A while back, somebody raised the topic of implementing a lazy range for traversing/flattening a tree structure on #d.

The obvious (in terms of Phobos primitives) solution would be something along the lines of this:
---
struct Node(T) {
   T val;
   Node!T[] children;
}

auto flatten(T)(Node!T root) {
   import std.algorithm, std.range;
   return only(root.val).chain(map!flatten(root.children).joiner);
}

void main() {
   alias N = Node!int;
   auto a = N(1, [
      N(2, [
         N(3, [
            N(4)
         ])
      ]),
      N(5)
   ]);

   import std.stdio;
   writeln(a.flatten); // [1, 2, 3, 4, 5]
}
---

But of course, that piece of code does not compile with current DMD, as the return type of flatten() can't refer to the function itself (during name mangling).

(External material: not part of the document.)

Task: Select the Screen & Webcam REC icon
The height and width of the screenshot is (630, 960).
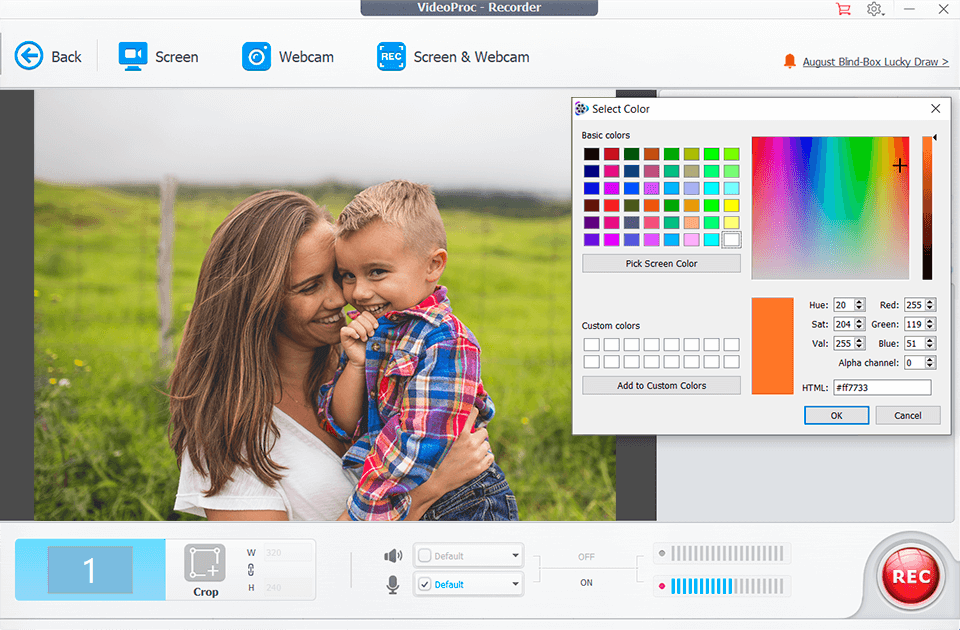Action: tap(391, 56)
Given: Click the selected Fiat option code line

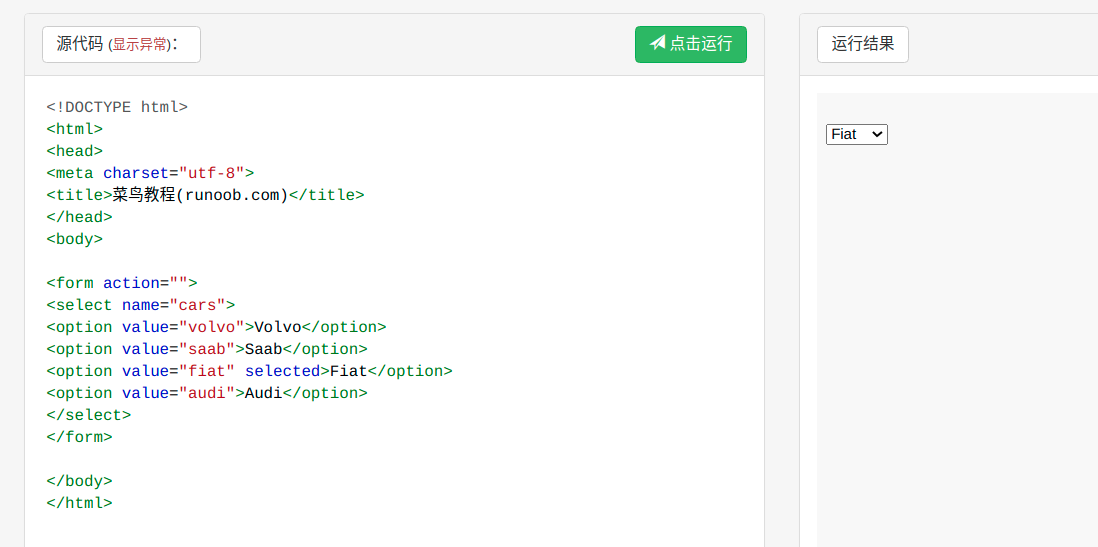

Now, one way around this would be to add an array() call at the end of the return statement, which hides the type of map!flatten, but at the cost of many unnecessary memory allocations. A second option would be to use inputRangeObject to convert the return value to ForwardRange!T (well, that is if it actually worked, due to an implementation bug it leads to a runtime crash).

But can you think of a more simple/elegant workaround?

(Note aside: Obviously, the fact that the code relies on recursion might be an issue, and a simple opApply-based solution with a worklist stack would likely perform better. Still, I think it's a simple, yet interesting problem.)